Your job is to return every line of the listing holding the string "team".

The input:
_____
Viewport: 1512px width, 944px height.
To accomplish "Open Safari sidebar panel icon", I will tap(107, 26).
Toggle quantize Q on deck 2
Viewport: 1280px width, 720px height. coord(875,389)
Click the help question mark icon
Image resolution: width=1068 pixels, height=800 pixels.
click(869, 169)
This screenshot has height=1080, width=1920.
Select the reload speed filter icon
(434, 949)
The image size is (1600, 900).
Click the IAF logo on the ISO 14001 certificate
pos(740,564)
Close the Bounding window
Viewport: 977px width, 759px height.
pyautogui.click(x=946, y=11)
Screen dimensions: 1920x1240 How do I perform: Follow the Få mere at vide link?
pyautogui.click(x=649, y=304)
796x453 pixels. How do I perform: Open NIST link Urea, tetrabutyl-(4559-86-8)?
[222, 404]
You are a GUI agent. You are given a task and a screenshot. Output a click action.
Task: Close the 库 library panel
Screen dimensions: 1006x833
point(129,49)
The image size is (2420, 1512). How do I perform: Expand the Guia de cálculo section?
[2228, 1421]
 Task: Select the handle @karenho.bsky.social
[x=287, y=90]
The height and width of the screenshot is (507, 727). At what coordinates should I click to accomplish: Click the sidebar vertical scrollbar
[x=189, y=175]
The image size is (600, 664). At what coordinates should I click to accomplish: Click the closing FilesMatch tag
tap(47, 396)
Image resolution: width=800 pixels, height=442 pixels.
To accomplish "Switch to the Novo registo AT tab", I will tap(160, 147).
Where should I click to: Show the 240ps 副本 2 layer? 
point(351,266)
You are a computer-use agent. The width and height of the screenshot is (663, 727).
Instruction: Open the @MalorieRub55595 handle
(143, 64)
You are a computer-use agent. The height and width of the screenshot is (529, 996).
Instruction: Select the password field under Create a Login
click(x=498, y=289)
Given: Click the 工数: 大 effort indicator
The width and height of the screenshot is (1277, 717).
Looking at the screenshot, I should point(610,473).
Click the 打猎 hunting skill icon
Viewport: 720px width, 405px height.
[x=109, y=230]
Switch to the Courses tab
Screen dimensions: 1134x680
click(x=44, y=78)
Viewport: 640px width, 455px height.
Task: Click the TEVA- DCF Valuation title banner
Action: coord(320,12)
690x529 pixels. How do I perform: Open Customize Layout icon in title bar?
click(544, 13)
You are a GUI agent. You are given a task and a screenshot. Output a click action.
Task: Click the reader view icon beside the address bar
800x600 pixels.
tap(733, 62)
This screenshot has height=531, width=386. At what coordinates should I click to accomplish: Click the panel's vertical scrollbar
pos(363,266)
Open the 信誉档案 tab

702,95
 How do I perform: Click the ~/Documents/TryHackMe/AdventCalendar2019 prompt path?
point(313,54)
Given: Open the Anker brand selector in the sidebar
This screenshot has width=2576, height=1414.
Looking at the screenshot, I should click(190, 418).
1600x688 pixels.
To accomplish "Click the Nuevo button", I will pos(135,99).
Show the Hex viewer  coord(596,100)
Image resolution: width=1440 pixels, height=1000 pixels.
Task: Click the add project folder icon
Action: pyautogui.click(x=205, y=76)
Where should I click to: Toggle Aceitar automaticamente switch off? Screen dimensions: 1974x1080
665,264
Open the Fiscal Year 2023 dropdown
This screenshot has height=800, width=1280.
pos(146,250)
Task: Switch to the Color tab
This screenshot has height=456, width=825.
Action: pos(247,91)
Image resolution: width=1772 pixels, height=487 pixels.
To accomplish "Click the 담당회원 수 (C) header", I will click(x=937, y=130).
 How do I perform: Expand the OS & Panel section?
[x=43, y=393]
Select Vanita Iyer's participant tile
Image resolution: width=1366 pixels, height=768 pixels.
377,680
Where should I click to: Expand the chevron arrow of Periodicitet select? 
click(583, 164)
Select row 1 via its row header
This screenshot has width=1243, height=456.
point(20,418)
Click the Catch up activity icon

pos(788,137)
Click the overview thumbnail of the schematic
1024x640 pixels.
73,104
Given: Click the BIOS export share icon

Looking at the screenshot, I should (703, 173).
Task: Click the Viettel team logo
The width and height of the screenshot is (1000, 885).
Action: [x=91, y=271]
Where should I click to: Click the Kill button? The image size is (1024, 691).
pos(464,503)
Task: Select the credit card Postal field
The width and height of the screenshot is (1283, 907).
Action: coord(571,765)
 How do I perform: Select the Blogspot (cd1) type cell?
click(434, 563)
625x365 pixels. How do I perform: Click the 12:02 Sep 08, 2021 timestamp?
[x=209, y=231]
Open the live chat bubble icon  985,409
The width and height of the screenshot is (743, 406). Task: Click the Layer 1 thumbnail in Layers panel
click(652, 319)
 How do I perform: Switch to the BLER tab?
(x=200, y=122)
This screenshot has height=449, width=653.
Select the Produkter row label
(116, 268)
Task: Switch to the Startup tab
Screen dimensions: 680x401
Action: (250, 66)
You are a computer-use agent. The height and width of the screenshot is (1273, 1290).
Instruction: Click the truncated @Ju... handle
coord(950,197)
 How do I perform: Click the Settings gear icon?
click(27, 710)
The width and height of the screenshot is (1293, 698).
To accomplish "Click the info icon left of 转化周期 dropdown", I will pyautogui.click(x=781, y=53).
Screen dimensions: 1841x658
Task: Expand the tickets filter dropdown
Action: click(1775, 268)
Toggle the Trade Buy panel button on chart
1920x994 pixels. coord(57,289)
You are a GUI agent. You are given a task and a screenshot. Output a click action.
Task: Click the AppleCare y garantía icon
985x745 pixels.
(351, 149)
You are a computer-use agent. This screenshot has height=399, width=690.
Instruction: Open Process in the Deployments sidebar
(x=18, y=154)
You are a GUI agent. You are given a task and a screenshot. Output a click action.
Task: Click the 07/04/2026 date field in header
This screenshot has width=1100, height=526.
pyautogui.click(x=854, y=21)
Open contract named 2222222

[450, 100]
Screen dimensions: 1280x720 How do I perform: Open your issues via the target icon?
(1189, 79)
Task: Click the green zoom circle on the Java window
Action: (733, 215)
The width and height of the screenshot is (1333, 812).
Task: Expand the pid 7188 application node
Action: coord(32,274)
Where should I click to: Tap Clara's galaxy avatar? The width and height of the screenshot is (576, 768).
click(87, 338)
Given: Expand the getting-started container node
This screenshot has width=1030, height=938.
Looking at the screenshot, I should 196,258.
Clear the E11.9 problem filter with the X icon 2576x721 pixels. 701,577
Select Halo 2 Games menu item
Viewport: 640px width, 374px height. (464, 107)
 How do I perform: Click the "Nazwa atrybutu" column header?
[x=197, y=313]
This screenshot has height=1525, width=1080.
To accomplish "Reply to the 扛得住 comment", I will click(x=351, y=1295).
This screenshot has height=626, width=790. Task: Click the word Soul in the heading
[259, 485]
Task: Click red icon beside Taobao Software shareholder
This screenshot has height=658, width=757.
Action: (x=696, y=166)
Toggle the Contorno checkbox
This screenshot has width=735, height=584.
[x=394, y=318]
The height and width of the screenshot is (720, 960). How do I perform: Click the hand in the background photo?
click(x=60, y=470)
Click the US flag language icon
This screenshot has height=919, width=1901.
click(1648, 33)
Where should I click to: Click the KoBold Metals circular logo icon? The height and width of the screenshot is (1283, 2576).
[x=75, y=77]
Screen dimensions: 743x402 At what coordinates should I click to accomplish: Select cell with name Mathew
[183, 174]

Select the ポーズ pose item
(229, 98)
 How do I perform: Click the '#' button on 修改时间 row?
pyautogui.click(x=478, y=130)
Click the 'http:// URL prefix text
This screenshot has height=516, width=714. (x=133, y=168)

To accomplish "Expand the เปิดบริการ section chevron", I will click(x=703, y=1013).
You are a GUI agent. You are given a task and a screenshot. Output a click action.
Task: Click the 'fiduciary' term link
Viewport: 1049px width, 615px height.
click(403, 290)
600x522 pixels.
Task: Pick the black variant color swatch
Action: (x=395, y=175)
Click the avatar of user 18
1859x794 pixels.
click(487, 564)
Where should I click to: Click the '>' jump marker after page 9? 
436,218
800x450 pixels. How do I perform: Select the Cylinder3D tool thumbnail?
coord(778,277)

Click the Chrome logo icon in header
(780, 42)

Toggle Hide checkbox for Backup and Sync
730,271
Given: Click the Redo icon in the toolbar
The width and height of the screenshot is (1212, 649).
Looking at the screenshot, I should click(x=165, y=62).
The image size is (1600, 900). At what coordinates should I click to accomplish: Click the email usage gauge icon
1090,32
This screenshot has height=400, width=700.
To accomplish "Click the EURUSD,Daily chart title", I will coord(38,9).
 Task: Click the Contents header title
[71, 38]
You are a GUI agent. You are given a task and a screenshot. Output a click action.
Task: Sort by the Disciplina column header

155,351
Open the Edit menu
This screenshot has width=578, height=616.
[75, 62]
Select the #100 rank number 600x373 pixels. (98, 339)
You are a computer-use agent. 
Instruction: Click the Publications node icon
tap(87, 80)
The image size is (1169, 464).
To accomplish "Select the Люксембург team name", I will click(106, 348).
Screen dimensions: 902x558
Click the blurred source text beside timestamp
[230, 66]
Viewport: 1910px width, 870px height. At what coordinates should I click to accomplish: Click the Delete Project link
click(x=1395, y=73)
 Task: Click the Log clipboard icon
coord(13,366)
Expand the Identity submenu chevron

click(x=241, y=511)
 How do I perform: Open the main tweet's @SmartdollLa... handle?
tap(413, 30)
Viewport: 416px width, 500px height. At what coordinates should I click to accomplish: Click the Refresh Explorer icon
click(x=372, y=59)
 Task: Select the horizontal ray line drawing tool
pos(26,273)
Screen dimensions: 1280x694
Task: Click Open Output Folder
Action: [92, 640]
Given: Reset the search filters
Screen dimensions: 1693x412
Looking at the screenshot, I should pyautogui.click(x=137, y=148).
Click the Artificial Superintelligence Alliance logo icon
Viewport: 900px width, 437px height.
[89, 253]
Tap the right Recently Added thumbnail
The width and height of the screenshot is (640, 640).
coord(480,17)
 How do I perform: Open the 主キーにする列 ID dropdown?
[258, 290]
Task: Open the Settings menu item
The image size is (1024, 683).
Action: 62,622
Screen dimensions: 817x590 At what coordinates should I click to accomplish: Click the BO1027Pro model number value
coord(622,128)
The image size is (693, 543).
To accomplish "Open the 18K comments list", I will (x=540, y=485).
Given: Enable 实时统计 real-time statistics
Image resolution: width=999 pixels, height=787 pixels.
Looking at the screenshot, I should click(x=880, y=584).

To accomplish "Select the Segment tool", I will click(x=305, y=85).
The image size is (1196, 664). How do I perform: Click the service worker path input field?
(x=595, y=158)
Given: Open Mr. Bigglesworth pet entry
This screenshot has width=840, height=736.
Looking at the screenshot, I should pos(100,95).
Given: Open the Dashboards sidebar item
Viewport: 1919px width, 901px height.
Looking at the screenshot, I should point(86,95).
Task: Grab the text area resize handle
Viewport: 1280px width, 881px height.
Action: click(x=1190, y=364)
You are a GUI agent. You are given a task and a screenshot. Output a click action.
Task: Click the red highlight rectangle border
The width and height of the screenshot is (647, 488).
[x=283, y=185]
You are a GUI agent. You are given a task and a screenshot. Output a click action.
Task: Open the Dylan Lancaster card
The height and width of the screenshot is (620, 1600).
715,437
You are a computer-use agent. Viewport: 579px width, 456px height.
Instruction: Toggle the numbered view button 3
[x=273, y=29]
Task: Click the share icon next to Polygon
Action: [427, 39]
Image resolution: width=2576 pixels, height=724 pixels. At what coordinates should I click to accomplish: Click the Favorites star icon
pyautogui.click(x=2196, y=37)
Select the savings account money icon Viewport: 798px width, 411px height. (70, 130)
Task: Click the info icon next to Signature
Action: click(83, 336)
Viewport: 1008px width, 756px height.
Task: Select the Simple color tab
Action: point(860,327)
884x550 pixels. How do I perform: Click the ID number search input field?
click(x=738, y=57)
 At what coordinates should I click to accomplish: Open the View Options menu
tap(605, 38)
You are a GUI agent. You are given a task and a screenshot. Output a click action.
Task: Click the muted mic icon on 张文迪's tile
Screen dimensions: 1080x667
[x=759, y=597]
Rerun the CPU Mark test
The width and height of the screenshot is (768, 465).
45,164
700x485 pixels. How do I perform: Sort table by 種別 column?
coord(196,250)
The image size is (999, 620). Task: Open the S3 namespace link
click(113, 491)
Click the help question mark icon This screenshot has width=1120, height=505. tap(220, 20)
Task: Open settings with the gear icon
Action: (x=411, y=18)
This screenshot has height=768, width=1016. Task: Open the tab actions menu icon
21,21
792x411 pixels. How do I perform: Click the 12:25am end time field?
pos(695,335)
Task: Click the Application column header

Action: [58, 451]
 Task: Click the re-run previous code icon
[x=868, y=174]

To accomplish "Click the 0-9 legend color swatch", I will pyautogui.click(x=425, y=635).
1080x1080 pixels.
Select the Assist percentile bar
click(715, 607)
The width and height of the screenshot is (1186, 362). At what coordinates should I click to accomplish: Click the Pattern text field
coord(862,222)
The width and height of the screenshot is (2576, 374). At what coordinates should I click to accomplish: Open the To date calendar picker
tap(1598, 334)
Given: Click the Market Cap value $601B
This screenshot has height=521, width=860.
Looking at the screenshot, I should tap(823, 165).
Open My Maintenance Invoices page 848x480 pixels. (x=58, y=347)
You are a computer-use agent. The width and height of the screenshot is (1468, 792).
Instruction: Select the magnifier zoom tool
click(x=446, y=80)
_____
Response to this exercise:
Task: Click the Viettel team logo
To accomplish "Select the Люксембург team name", I will click(106, 348).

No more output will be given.